--- Data records ---
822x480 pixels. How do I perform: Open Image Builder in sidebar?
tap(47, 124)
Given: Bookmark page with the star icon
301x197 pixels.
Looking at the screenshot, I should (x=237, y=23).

* * *

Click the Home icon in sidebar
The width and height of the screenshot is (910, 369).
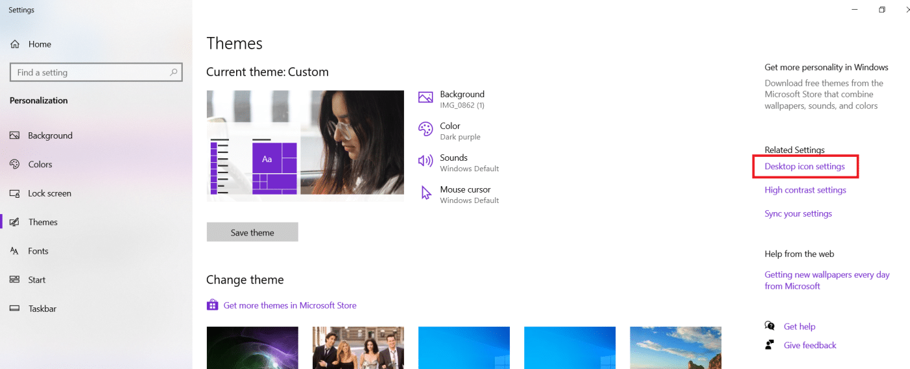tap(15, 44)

...

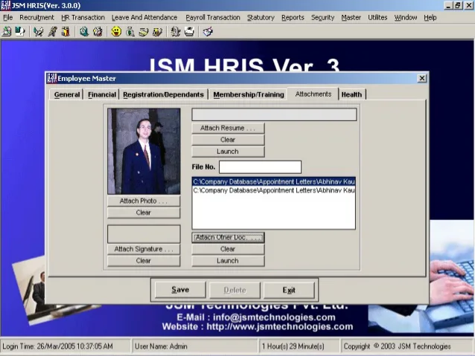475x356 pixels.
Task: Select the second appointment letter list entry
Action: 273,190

--- Required action ---
Given the word "icon", show every line of the records that contains it.

--- Result ---
Given: Bookmark page with the star icon
Click the Home icon in sidebar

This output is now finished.